To mitigate the draconian effects of owners’ right to withdraw the vessel, most time charterparties contain an “anti-technicality” or “grace period” clause. Such clauses are designed to give the charterer a certain specified period within which to remedy the default in payment before the owners’ right to withdraw arises. However, great care must be taken to ensure that the withdrawal notice under an anti-technicality clause is given both at the correct time and it is absolute in its terms.

A withdrawal notice under an anti-technicality clause cannot be given until after midnight on the due date: this is the time when the charterers become in default. The wording of the notice must make it clear that hire has not been paid on the due date and that owners are giving an ultimatum to the charterers that unless hire is paid within the grace period provided for in the anti-technicality clause, the vessel will be withdrawn.
The consequences of a defective notice can be catastrophic for an owner, as was exemplified in the recent decision of the English court in the “LI HAI” [2005] 2 Lloyd’s Rep., a case which the judge described as “….representing commerce, red in tooth and claw.”
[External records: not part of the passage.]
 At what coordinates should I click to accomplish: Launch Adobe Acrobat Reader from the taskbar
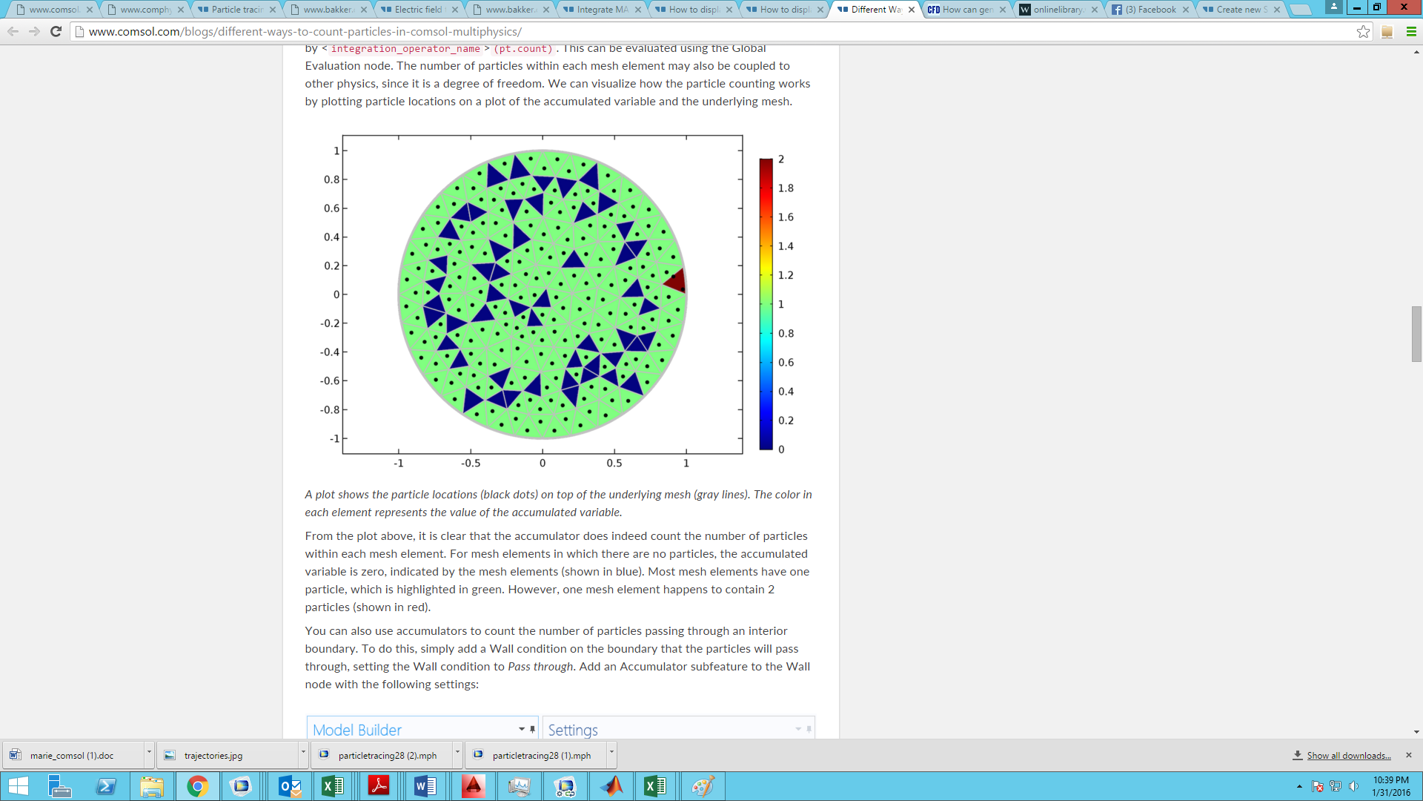tap(379, 786)
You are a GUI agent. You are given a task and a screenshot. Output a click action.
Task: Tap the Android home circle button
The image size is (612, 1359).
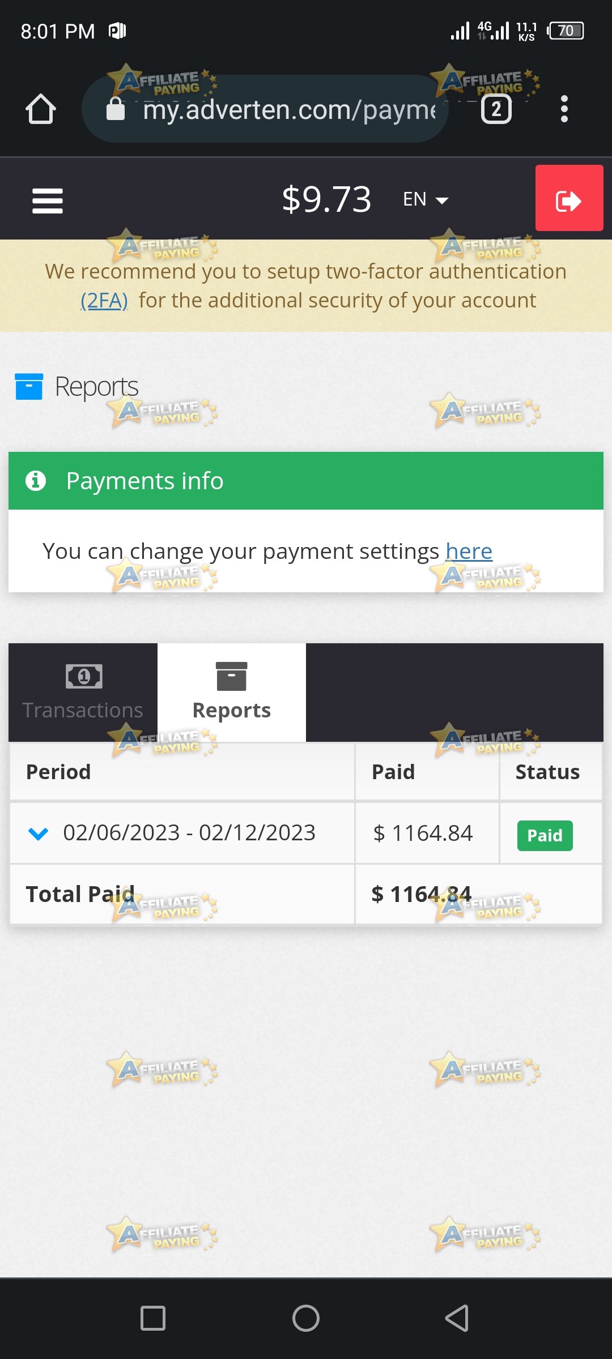306,1318
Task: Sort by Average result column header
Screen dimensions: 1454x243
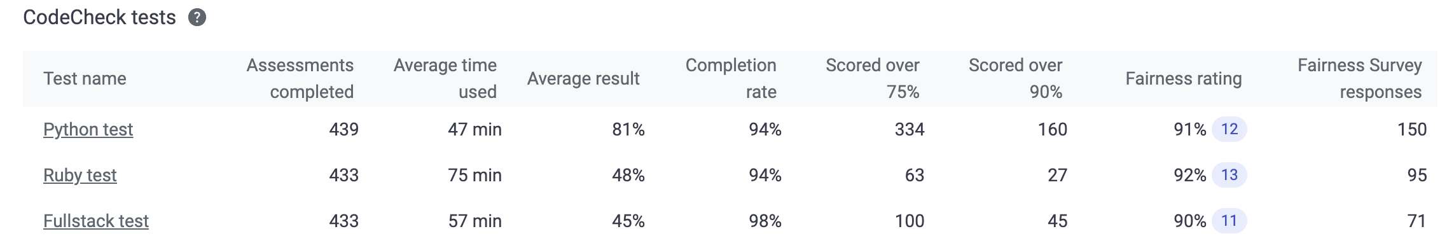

The issue in the “LI HAI” was whether the owners were entitled to withdraw the vessel from the time charterers for non-payment of US$500. The vessel had been on continuous hire to the charterers for 4½ years and in the space of just 10 months the market had risen to about 250% of the original charter rate.
At the outset the judge emphasised that although the US$500 deduction represented less than two hours’ hire there could be no doubt that if US$500 were owing to the owners and the appropriate anti-technicality notice had been correctly given the owners would be entitled to withdraw the vessel. Although the sum was insubstantial, the court had no power to grant relief for forfeiture on the grounds that it was a harsh case.
On the facts of the case, the court held that US$500 was due to the owners, however, the owners were caught by the anti-technicality notice.
The anti-technicality clause of the charterparty (clause 47) read as follows:
“…Before exercising the option of withdrawing the vessel from the Charter the Owners will give the Charterers seventy two hours (Saturdays, Sundays and Holidays and Banking Holidays excluded) official notice in writing and will not withdraw the Vessel if the hire is paid within the seventy two hours allowed for notice from the time the Charterers received such notice…”
The notice sent by the Owners read:
“please be advised that Charterers was in breach of clause 5 of the Charterparty dated…Owners hereby give seventy-two hours notice that Owners will withdraw the vessel from the service of the Charterers without prejudice to any claims that Owners may otherwise have upon the Charterers.”
The judge concluded:
“…in my judgment the notice needed to state categorically that unless the outstanding hire was paid in full without deduction…within 72 hours the vessel would be withdrawn. However the notice did no such thing…A properly drawn anti-technicality notice has to be unambiguous. In the circumstances this was not…It did not give an ultimatum that the vessel would be withdrawn unless the hire was paid in full within 72 hours. Instead it stated unconditionally that the vessel will be withdrawn in 72 hours…For these reasons…the owners were in breach of the Charterparty.”
In consequence of the judge’s finding the charterers recovered damages in the sum of US$2,036,211, being the difference between the contract hire rate and the market rate for chartering in a substitute vessel for the balance of the charter period.